*Exercise directions*
In the records below, find the line with "Task: Pick the up arrow marker tool", then retype it and every following line exactly, stopping after the line with "This screenshot has width=1456, height=817.". Leave the pictures out.

--- Information shown ---

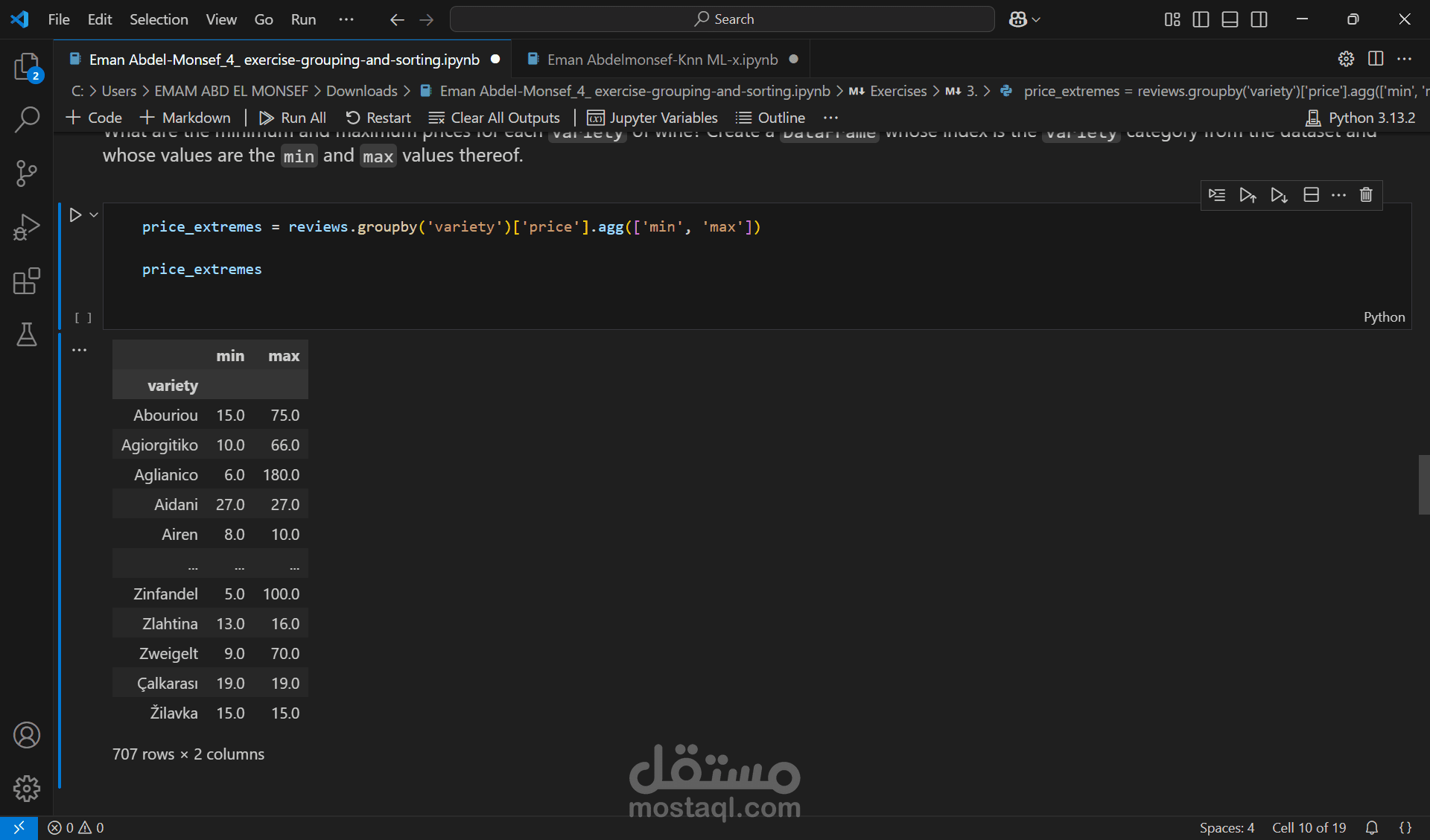The image size is (1430, 840).
Task: Toggle the primary side bar layout
Action: click(x=1201, y=19)
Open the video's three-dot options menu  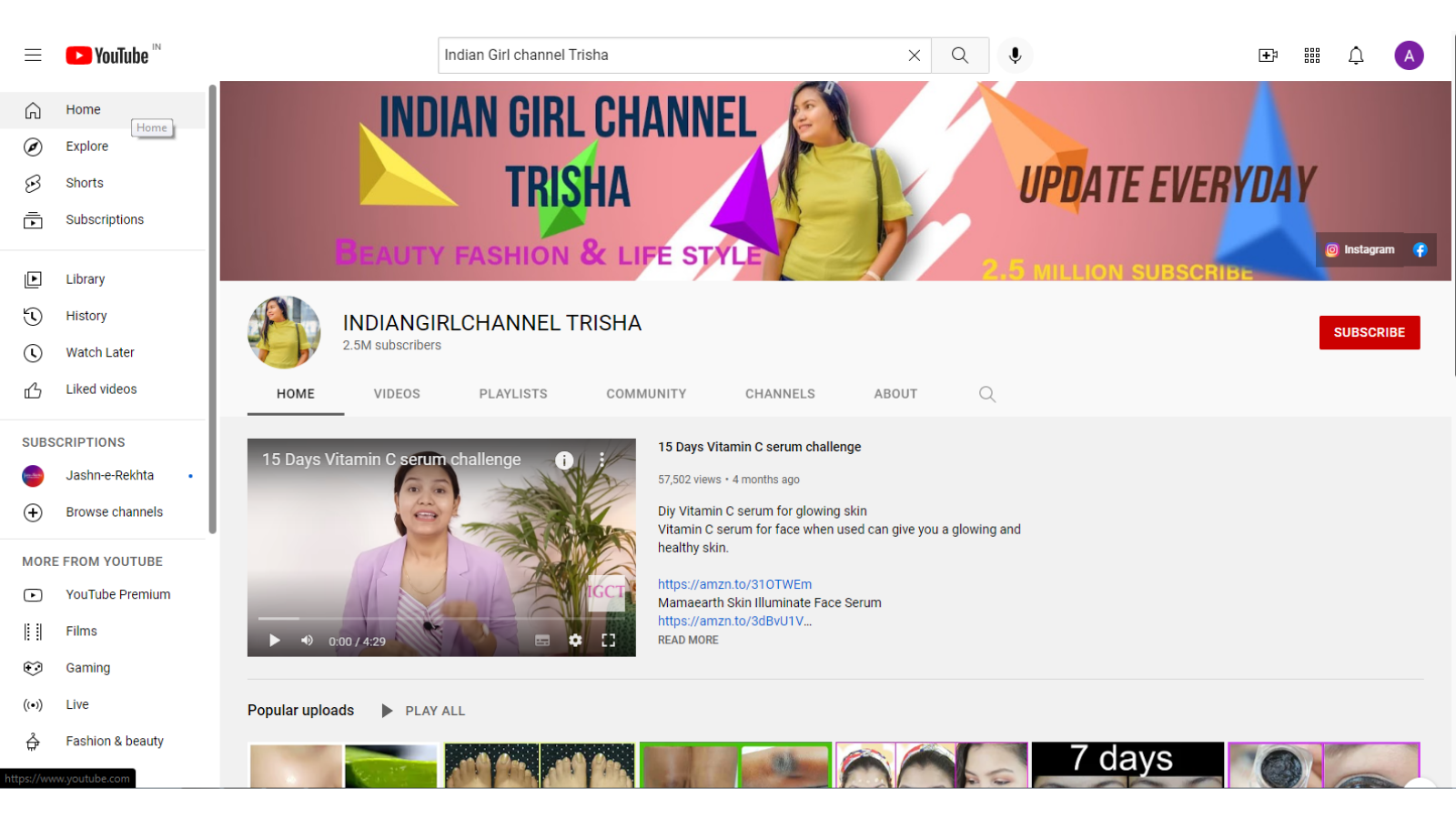coord(602,460)
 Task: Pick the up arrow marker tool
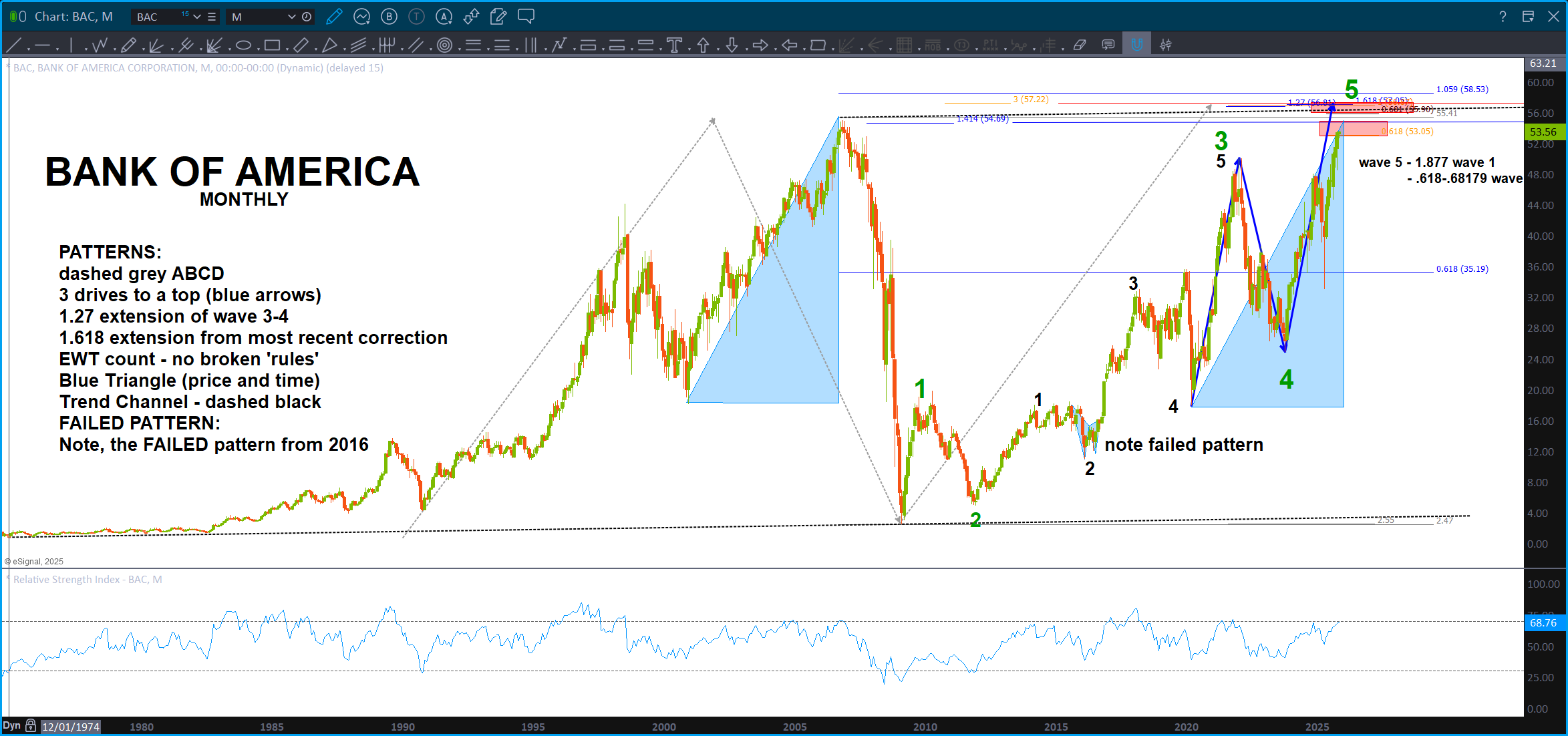coord(703,45)
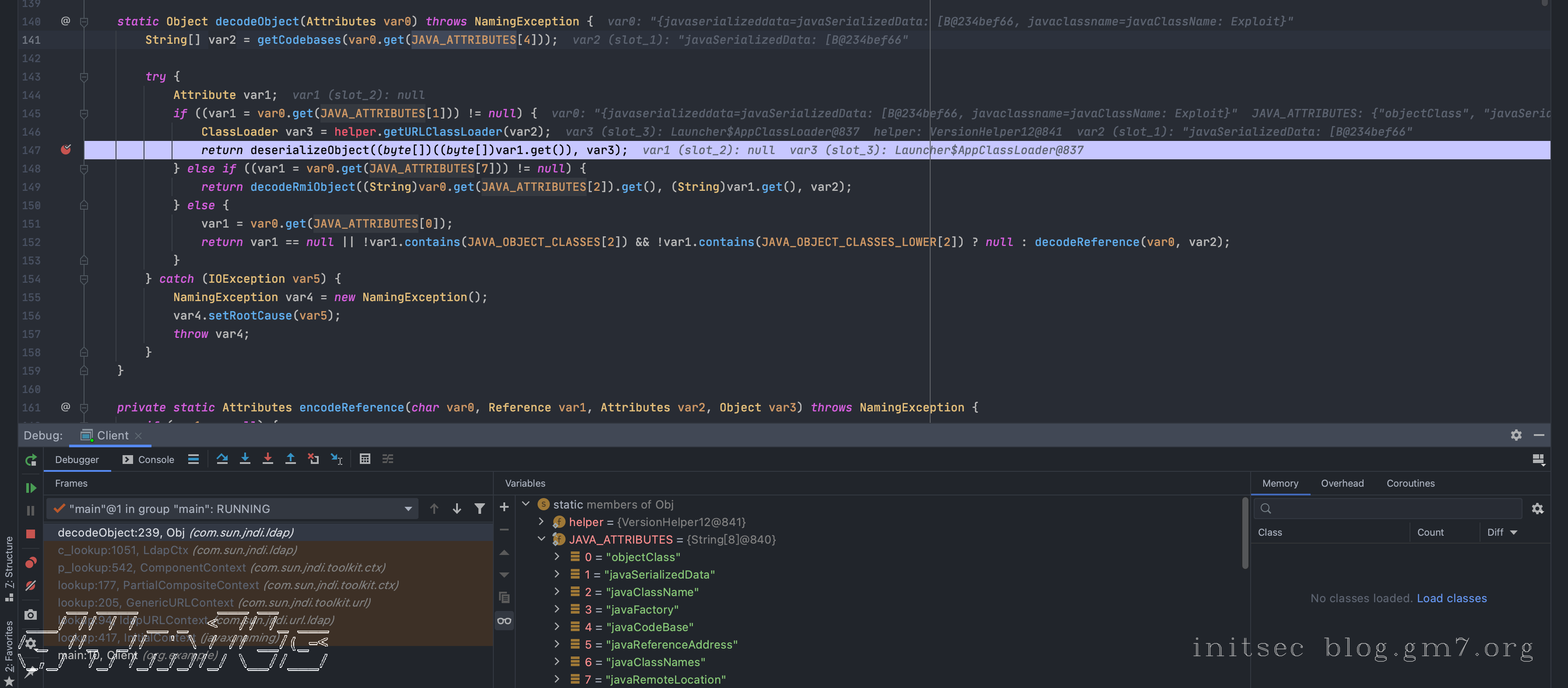The width and height of the screenshot is (1568, 688).
Task: Click the Step Out icon
Action: point(290,459)
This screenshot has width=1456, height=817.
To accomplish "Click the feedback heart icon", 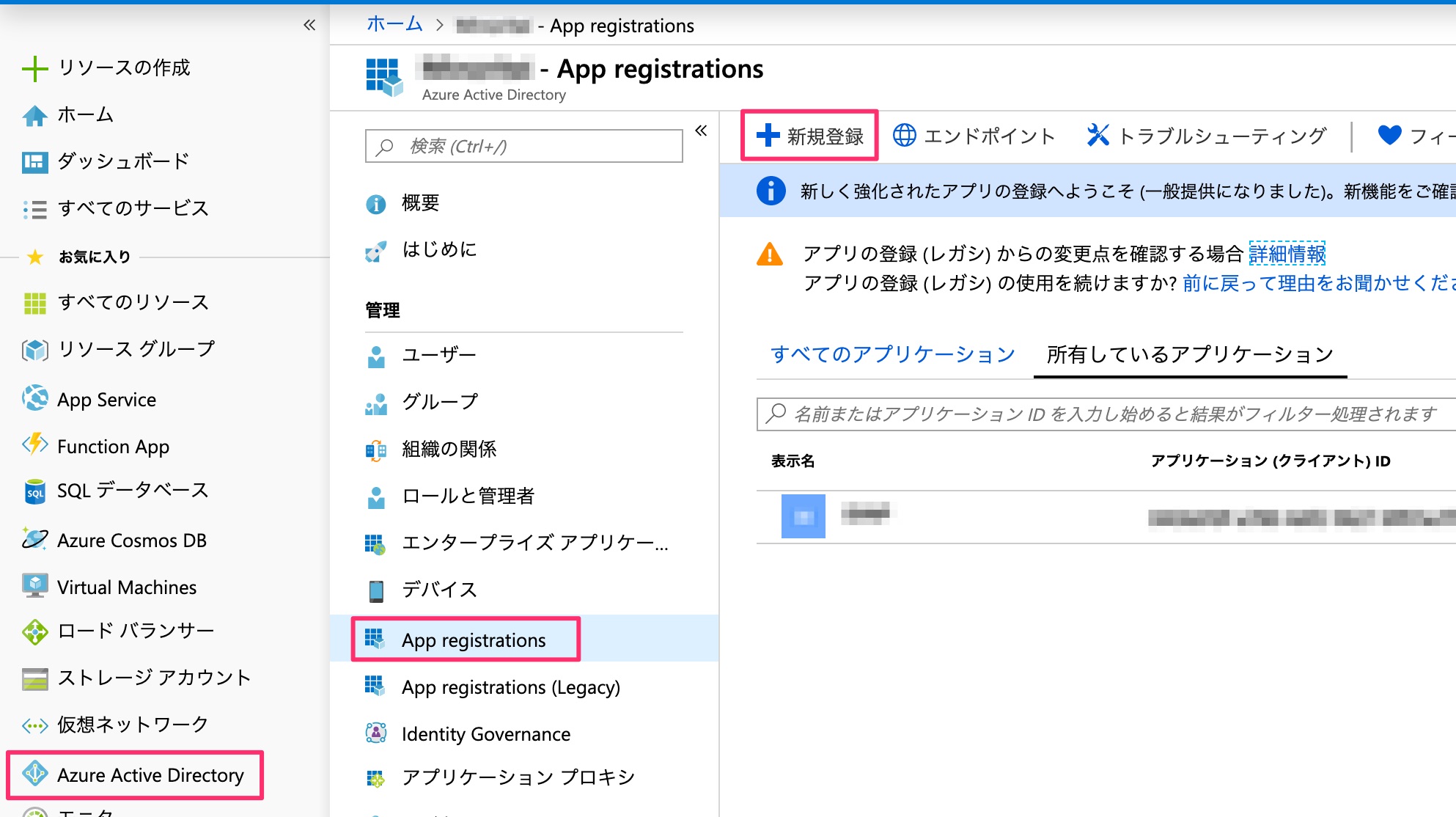I will point(1389,136).
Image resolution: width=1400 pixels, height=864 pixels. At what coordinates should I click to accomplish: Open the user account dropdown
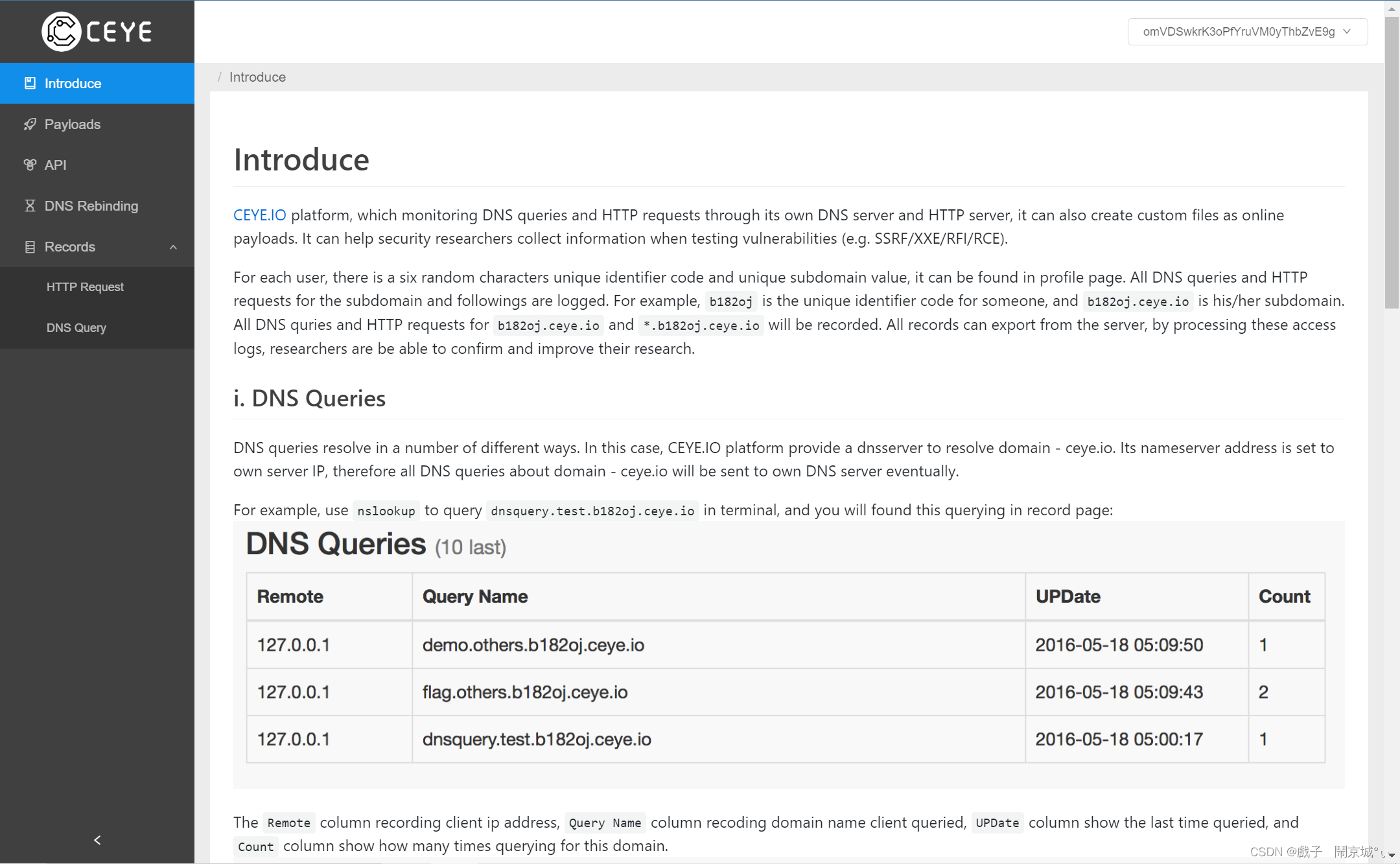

---

*Written solution*
 Task: Pick the up arrow marker tool
coord(703,45)
The width and height of the screenshot is (1568, 688).
Task: Click the Step Out icon
Action: point(290,459)
This screenshot has width=1456, height=817.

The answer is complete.